Вечером с огорчением не нашёл в себе желания. Сегодня нет-нет я об этом вспоминал, а вечером опять у меня желания не было, и Л. не отвечала мне. Я хотел было это свалить на неё, но оказалось, что Л. вообще отвечает только моему желанию и что, значит, причина во мне. Ничего тут нет особенного, и зависит не от нас, и не относится прямо к делу нашей любви, но я забил через это в себе неправильную тревогу за нашу любовь и ничего Л. не сказал. Она же всё прочла в моих мыслях и потребовала от меня настоящей искренности, настоящей правды в наших отношениях… Она так долго и так страстно долбила и вдалбливала в меня эту свою мысль о необходимости полнейшей искренности, что наконец меня проняло.

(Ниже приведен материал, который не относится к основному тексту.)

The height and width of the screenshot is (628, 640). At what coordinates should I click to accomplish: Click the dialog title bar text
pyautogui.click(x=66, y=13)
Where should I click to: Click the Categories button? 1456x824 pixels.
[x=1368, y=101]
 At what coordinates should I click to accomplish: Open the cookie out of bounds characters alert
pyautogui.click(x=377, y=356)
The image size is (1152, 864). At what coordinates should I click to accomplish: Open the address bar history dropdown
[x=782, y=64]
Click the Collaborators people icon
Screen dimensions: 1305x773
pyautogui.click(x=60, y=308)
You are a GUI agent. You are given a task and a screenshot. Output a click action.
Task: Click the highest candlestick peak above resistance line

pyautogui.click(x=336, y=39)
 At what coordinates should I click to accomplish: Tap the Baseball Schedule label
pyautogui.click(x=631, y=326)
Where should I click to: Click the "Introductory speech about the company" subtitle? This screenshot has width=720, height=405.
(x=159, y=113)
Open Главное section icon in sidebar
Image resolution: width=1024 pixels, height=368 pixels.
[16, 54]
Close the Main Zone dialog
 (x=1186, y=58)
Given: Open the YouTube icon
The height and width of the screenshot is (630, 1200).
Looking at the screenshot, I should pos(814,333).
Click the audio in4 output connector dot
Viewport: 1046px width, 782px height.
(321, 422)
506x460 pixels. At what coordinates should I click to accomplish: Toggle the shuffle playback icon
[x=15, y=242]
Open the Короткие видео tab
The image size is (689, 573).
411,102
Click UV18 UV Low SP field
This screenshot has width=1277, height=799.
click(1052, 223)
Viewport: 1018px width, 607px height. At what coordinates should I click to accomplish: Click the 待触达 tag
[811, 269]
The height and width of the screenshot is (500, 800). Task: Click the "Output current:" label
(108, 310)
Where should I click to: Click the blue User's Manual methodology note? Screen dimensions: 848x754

Потом ночью (было это, вероятно, во сне) что-то во мне, как в земле, совершилось, и утром, когда я пробудился, вырос в душе моей какой-то чудесный цветок, и мне ясно, как это ясное морозно-белое утро, было видно: весь путь в любви мой был через сердце Л., и моё отношение к ней должно быть точно таким же простым и собранным, как стал я в это утро к самому Богу.

Так поднялся из моей ночи в это светлое утро цветок, и, чувствуя его в душе своей, я принёс из колодца свежей воды, поставил самовар, и умылся, и читал утренние молитвы так, чтобы слова приходили в мир великой гармонии через сердце Л.

 

С тех пор как в Загорске стало мне жить невыносимо из-за отношений в семье (это было в 1932 году), я стал усиленно искать себе где-нибудь в глуши избушку, чтоб купить её и поселиться в ней одному. Много я пересмотрел везде избушек, уединённей всех и красивей была изба в деревне Спас-на-Нерли. Только случайно я не купил её, и потом всё так обернулось, что желанная избушка Толстого превратилась в квартиру в Москве.

Предусмотрительно я выбрал себе квартиру высоко (на советские лифты нельзя ведь надеяться). [Устраивая уединённое жилище в Москве, Пришвин выбирал квартиру повыше, на шестом этаже, — «препятствие» для Ефросиньи Павловны (первой жены писателя), чтобы она, боясь пользоваться лифтом, пореже приезжала в Москву. — Сост.] Итак, я устроился и дал Павловне дарственную в Загорске, и стал жить в своей «избушке» хорошо, собирая в неё родных два-три раза в год.

И вот налетела буря и разнесла созданное мною с таким трудом уединённое жилище. Я снова очутился в деревенской избе, но со мной теперь была Л., и я понял, что не избушку я искал, а большую любовь. И ясно-ясно увидел я бедного Толстого, не знавшего любви, не понимавшего, что ему сердце нужно было, а не избушка.

 

Есть огонь, в котором сгорит всё недостоверное, как на Страшном Суде, и никому нет спасения от этого огня. Этот суд приходит к людям, когда они становятся друг перед другом в отношении Истины. И вот чтобы Толстому достигнуть заветной избушки, ему нужно было бы стать к другому человеку в отношении к Богу. Тогда бы сгорел Лев Толстой со всеми своими претензиями и остался бы не вздутый реформатор, а сам Толстой, как он есть.